When you have selected all of the options from one or more of the categories, click on the "Finish" button to begin the search. You can see the results in the Results Area.
The Query Builder was designed to allow you to develop complex queries by manually creating search expressions based upon Structured Query Language (SQL). This type of searching may not be for everyone, but we have included the functionality for those who require complex querying. It allows you to search for multiple options within a category (the Advanced search function only allows you to enter one option per category). It also allows you to join search expressions based on the logical operators, AND, OR, and NOT (the Advanced search function links all expressions with the AND operator). Finally, it allows you to change the normal order of precedence by placing parentheses around groups of expressions. Those who are skilled in Boolean searching will find this method of searching very familiar.
The Query Builder screen helps you build queries by a simple series of steps. First, select the field name from the drop-down list of the first category in which you wish to search. When you select a field that has a limited number of options, like Category, you will see a text box appear with a drop-down list for you to choose an option.

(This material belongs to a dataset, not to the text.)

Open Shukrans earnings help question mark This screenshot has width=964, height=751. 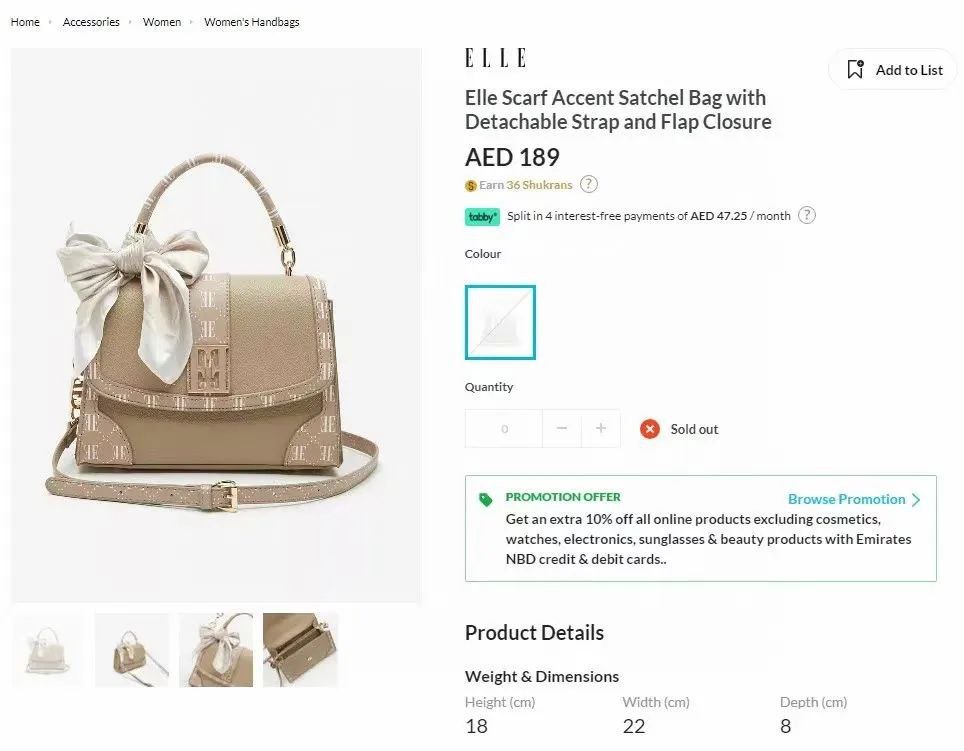(588, 184)
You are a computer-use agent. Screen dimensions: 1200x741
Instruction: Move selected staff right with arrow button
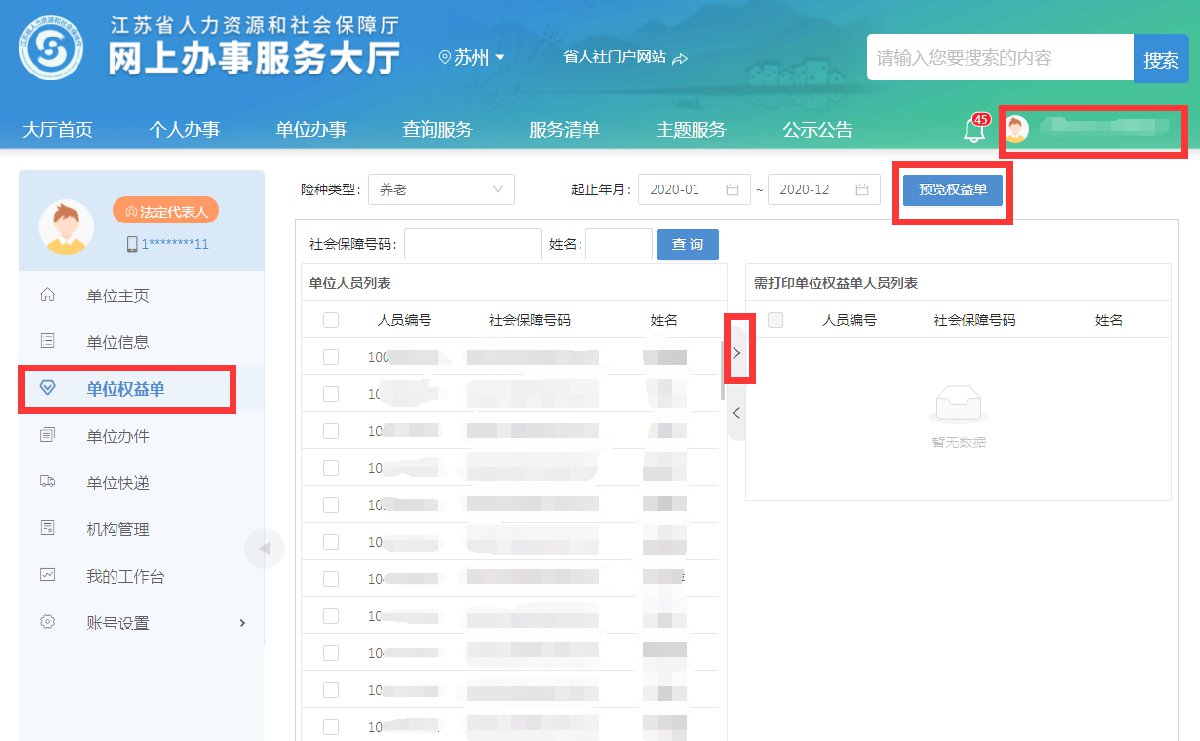click(x=737, y=352)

Select an option from the list and click on the "Add" button. The statement is then created in the "Where Clause" window:
(Unit.Category = 'building')
If this were the only condition you wanted to use for the search, you could click the "Finish" button to execute the search. However, if you want to add additional search expressions, select a second category from the Field Name list.
Not all fields have a drop-down list from which you can choose a search term. For example, you must enter your own search term into Property Name and Address. Fields that do not have drop-down lists are treated as wildcard searches.
Notice that since this is the second expression, a logical operator is required--the AND operator is chosen by default, but you can select OR if necessary. (When you use the NOT operator, it should be preceded by an AND or an OR.) Click on the "Add" button to add this expression to the end of the existing Where Clause:
(Unit.Category = 'building') And (Property.SignificantName like '%Capitol%')
The wildcard characters and appropriate syntax are entered for you. You may at any time edit the search string that is created by clicking within the box and editing the expression as necessary. NOTE: There are no safeguards against entering illegal SQL syntax; edit these statements carefully.